Contact Us
News

Local Officials Slam Brakes On 3 Virginia Data Center Campuses

Data Center General

In just the past week, three separate Virginia data center projects have been rejected or recommended for denial by local officials amid growing local pushback in the world’s largest data center market.

Placeholder
Northern Virginia data center opponents protest outside of Bisnow's DICE East event in Tysons in 2022.

Lawmakers in Chesterfield County, Fauquier County and the city of Chesapeake all voted against proposed data center campuses. Together, the three projects represent close to 1,000 acres of new development — and around 4.5M SF of data centers — that are now very much in jeopardy. 

In Chesterfield, the future of one of the largest planned projects in the booming Richmond-area data center market is in doubt after planning officials recommended the denial of zoning changes required for a proposed 740-acre campus. Denver-based developer Tract applied in November to rezone the site for up to 2M SF of data center space across as many as 11 buildings.

While the final decision on the proposed rezoning rests with the county’s Board of Supervisors, Chesterfield’s Planning Commission voted unanimously Tuesday to recommend against approving the changes, citing potential traffic impacts and a lack of details on how the site would be developed compared to similar proposals, Richmond BizSense reports.  

On Wednesday, the Fauquier County Planning Commission similarly voted to recommend denial of land use changes needed for a major data center project: a 202-acre campus near the town of Remington branded as “Gigaland.” Backed by a local real estate investor and the CEO of a window provider, the Gigaland campus would encompass 2.2M SF of data centers across seven two-story buildings, with a water treatment facility and four electrical substations on-site.

First reported by Fauquier Now, planning commissioners ultimately voted 4-1 against the project, echoing concerns from some residents that the project undermined the county’s data center development policies and posed a risk to the area’s rural character. 

A day earlier, lawmakers in the southern Virginia city of Chesapeake unanimously voted to reject a rezoning proposal that would have allowed the construction of a 350K SF data center.
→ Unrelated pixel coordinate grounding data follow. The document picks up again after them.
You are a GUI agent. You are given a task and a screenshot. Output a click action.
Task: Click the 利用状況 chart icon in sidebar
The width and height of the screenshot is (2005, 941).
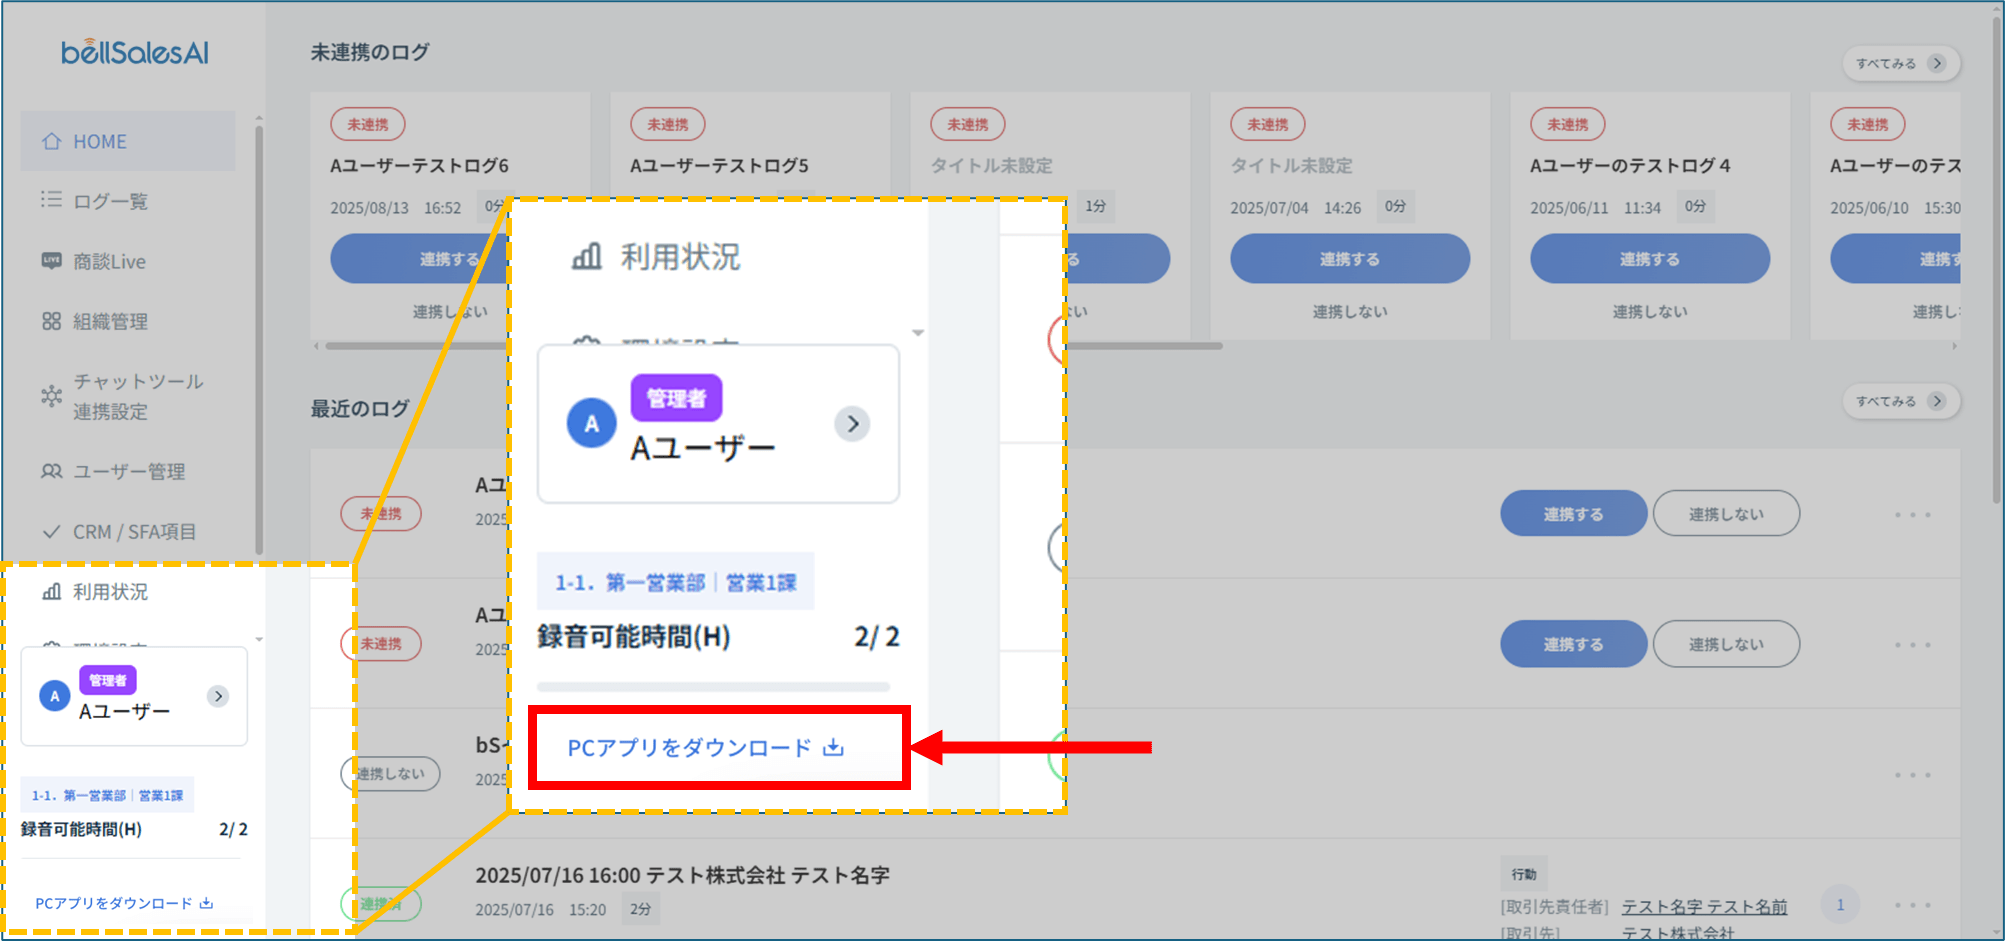tap(51, 592)
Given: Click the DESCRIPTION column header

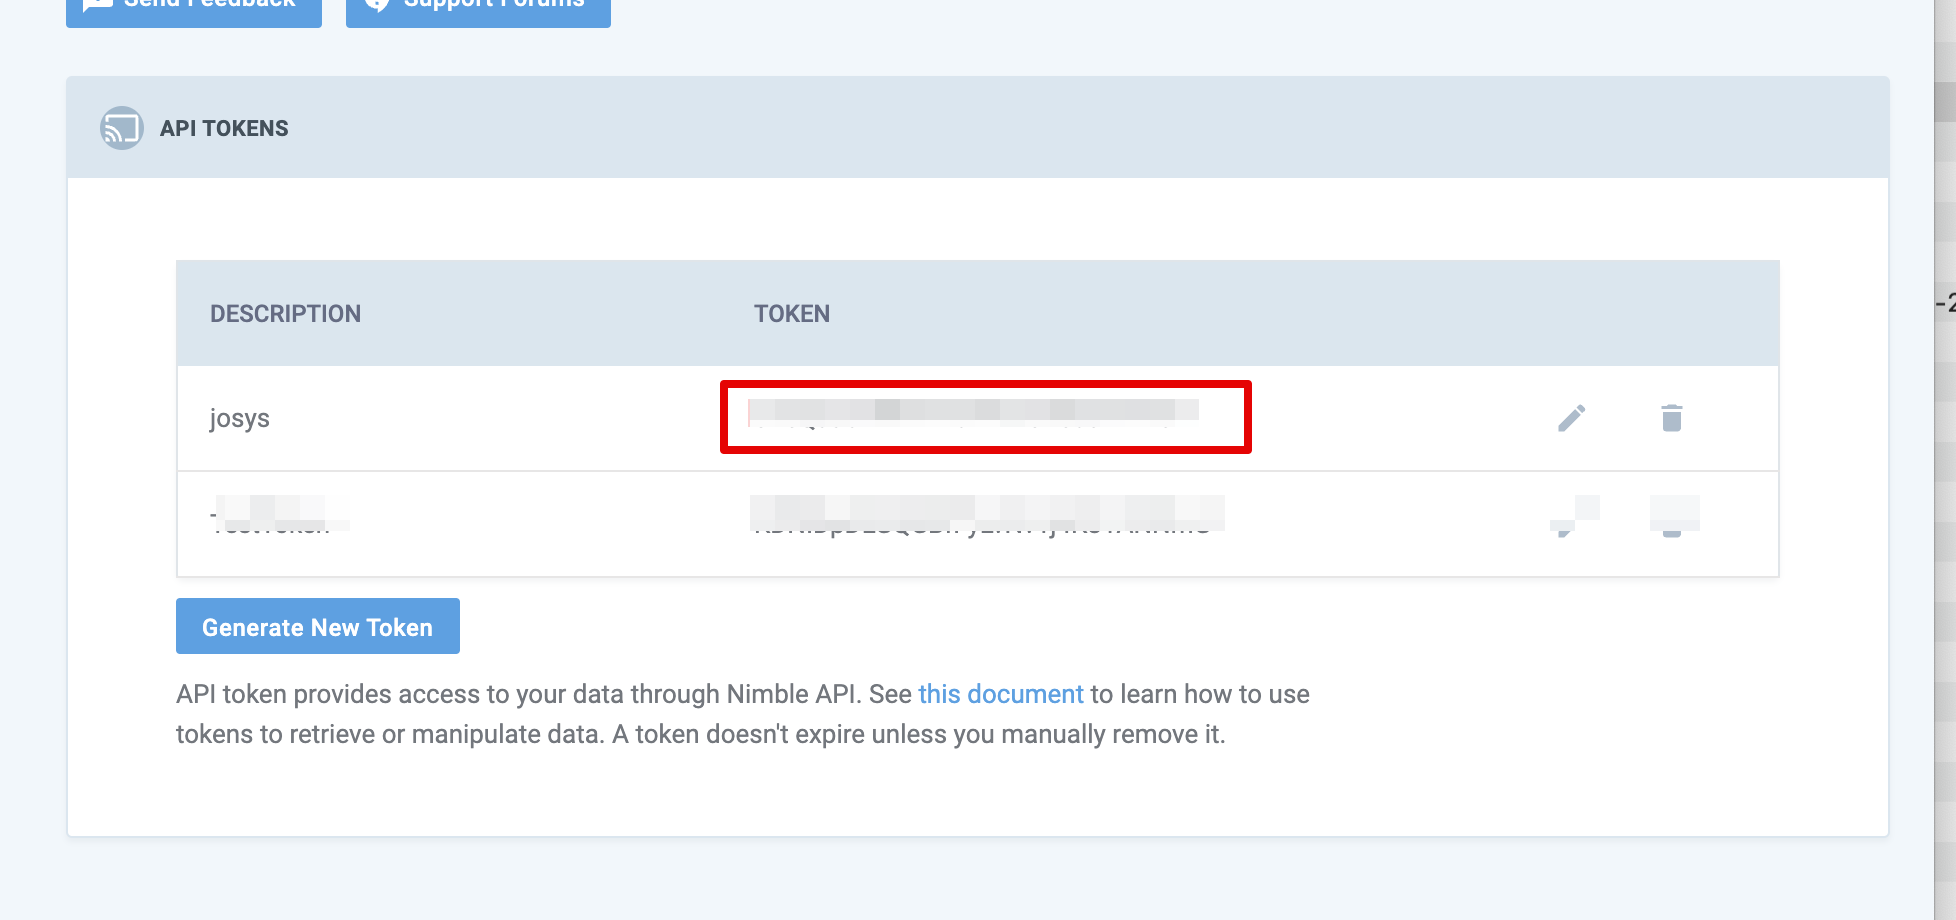Looking at the screenshot, I should tap(285, 314).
Slated for a 22.6-acre site, the project, pitched by a longtime local developer, would have been the region’s first major data center, WHRO reported

Concerns about the Etheridge Lakes Data Center project focused on environmental impacts on nearby residential communities, particularly noise from generators and HVAC systems. 
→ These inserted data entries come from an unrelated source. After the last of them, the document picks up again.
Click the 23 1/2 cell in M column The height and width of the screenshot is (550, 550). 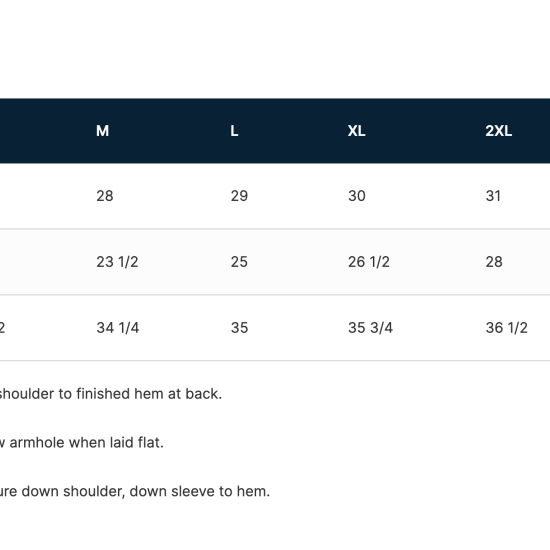coord(117,262)
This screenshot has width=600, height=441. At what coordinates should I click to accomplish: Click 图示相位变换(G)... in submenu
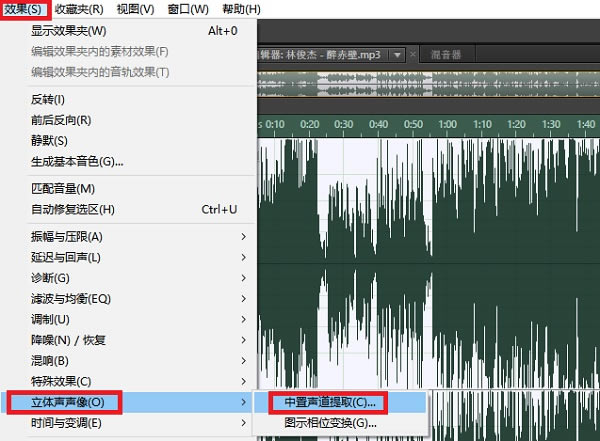(x=330, y=423)
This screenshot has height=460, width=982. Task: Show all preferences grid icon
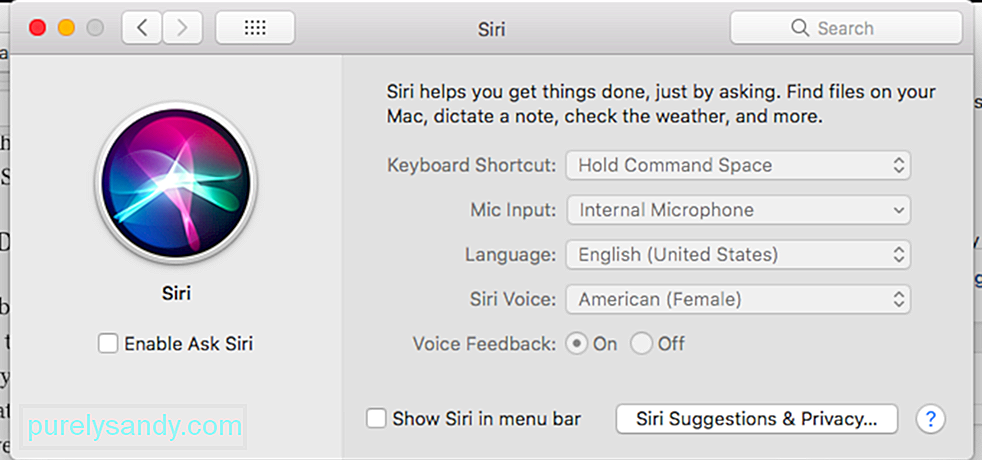point(255,28)
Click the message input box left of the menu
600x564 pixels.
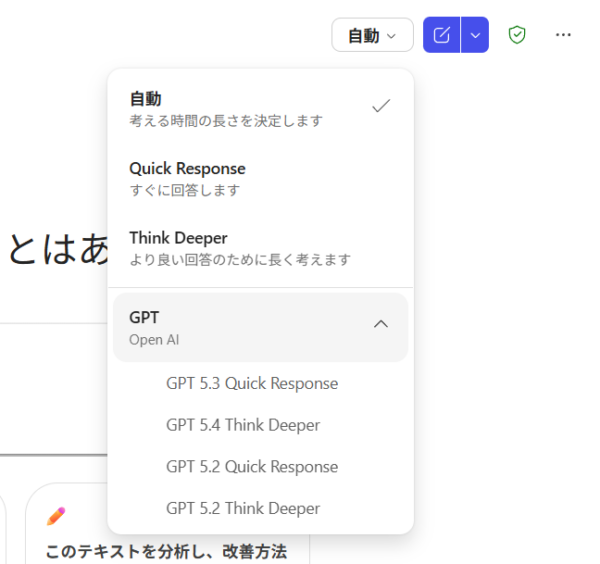50,390
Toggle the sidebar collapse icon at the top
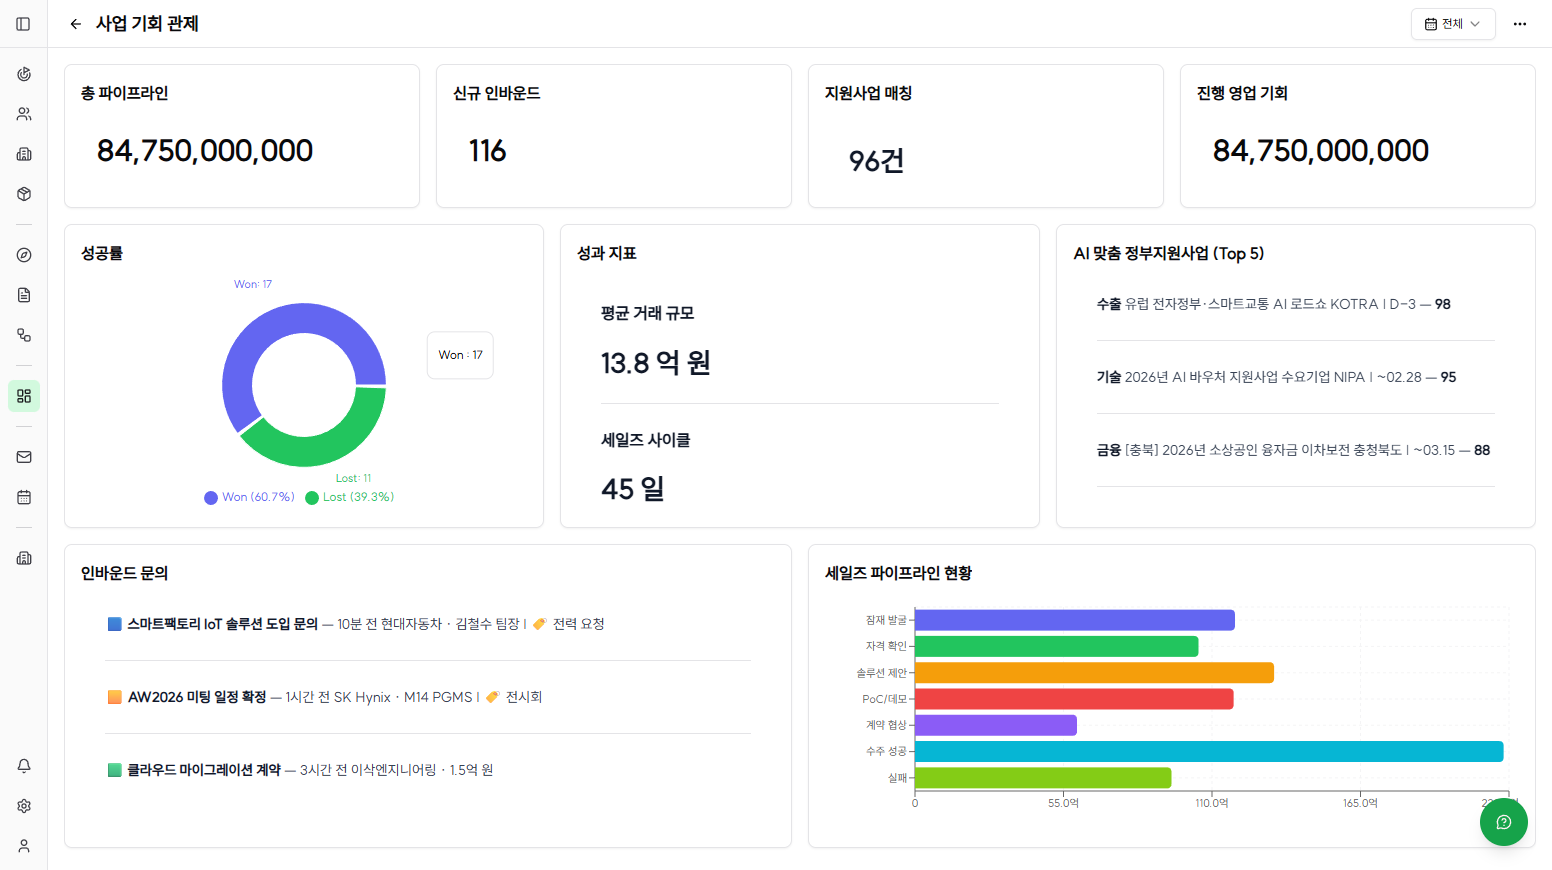The image size is (1552, 870). pyautogui.click(x=23, y=24)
These three decisions by local governments across the state reflect the increasingly perilous political landscape facing data center firms, particularly in Virginia.
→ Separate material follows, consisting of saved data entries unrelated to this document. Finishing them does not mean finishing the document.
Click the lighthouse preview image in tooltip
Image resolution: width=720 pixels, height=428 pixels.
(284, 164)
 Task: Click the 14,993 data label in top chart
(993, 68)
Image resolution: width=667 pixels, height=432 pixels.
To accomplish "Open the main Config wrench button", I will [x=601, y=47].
A growing number of major data center developments are being delayed as proposed projects that once flew under the radar now routinely provoke fierce backlash and organized opposition rooted in local environmental and quality-of-life concerns. In Virginia’s most important data center hubs like Prince William and Loudoun counties, data centers have become central issues in local elections, and proposed projects face growing scrutiny from lawmakers and lawsuits from residents

The issue isn't unique to Virginia. According to a report from Data Center Watch, local opposition has impacted $64B worth of data center projects across the U.S.